Hoy, José y María acaban de celebrar el rito de la presentación del
primogénito, Jesús, en el Templo de Jerusalén. María y José no se ahorran nada
para cumplir con detalle todo lo que la Ley prescribe, porque cumplir aquello
que Dios quiere es signo de fidelidad, de amor a Dios.
Desde que su hijo ha nacido, José y María experimentan maravilla tras
maravilla: los pastores, los magos de Oriente, ángeles... No solamente
acontecimientos extraordinarios exteriores, sino también interiores, en el
corazón de las personas que tienen algún contacto con este Niño.
Hoy aparece Ana, una señora mayor, viuda, que en un momento determinado
tomó la decisión de dedicar toda su vida al Señor, con ayunos y oración. No nos
equivocamos si decimos que esta mujer era una de las “vírgenes prudentes” de la
parábola del Señor: siempre velando fielmente en todo aquello que le parece que
es la voluntad de Dios. Y está claro: cuando llega el momento, el Señor la
encuentra a punto. Todo el tiempo que ha dedicado al Señor, aquel Niño se lo
recompensa con creces. —¡Preguntadle, preguntadle a Ana si ha valido la pena tanta
oración y tanto ayuno, tanta generosidad!

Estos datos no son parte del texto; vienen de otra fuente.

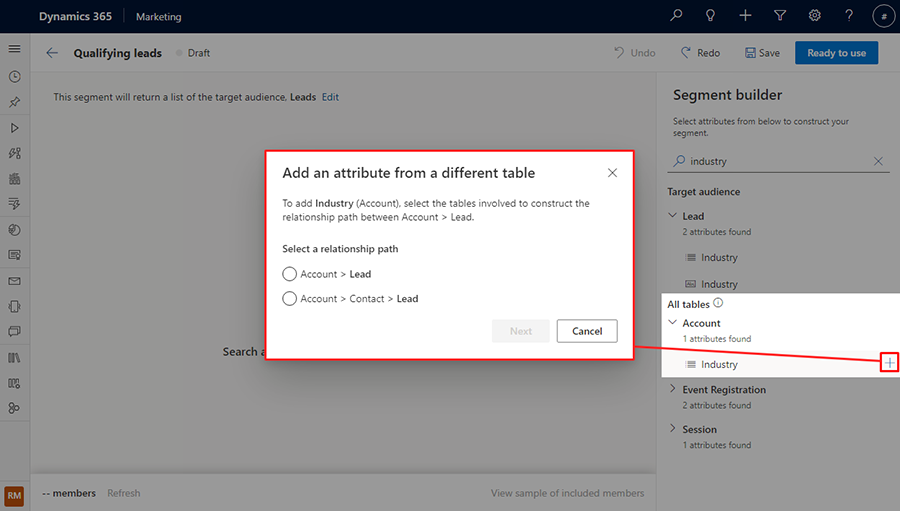The image size is (900, 511).
Task: Select Account > Contact > Lead path
Action: 290,298
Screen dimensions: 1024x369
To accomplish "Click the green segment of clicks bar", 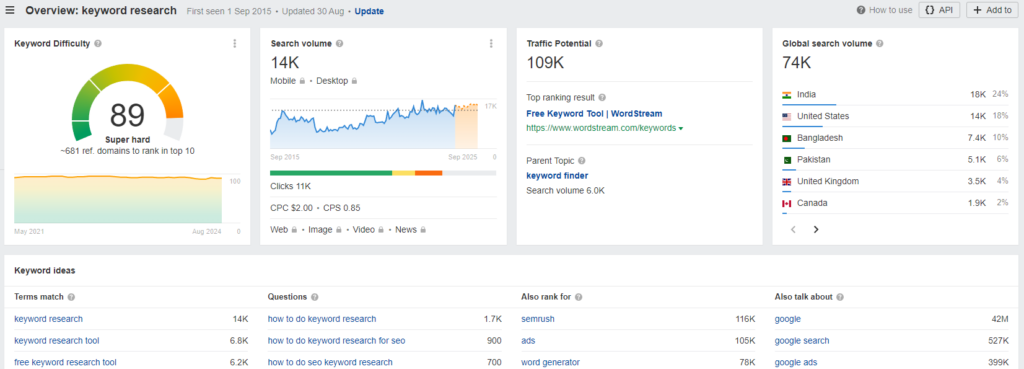I will [331, 173].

Dice el texto que «alababa a Dios y hablaba del Niño a todos los que
esperaban la redención de Jerusalén». La alegría se transforma en un apostolado
decidido: ella es el motivo y la raíz. El Señor es inmensamente generoso con
los que son generosos con Él.
Jesús, Dios Encarnado, vive la vida de familia en Nazaret, como todas las familias: crecer, trabajar, aprender, rezar, jugar... ¡“Santa cotidianeidad”, bendita rutina donde crecen y se fortalecen casi sin darse cuenta las almas de los hombres de Dios! ¡Cuán importantes son las cosas pequeñas de cada día!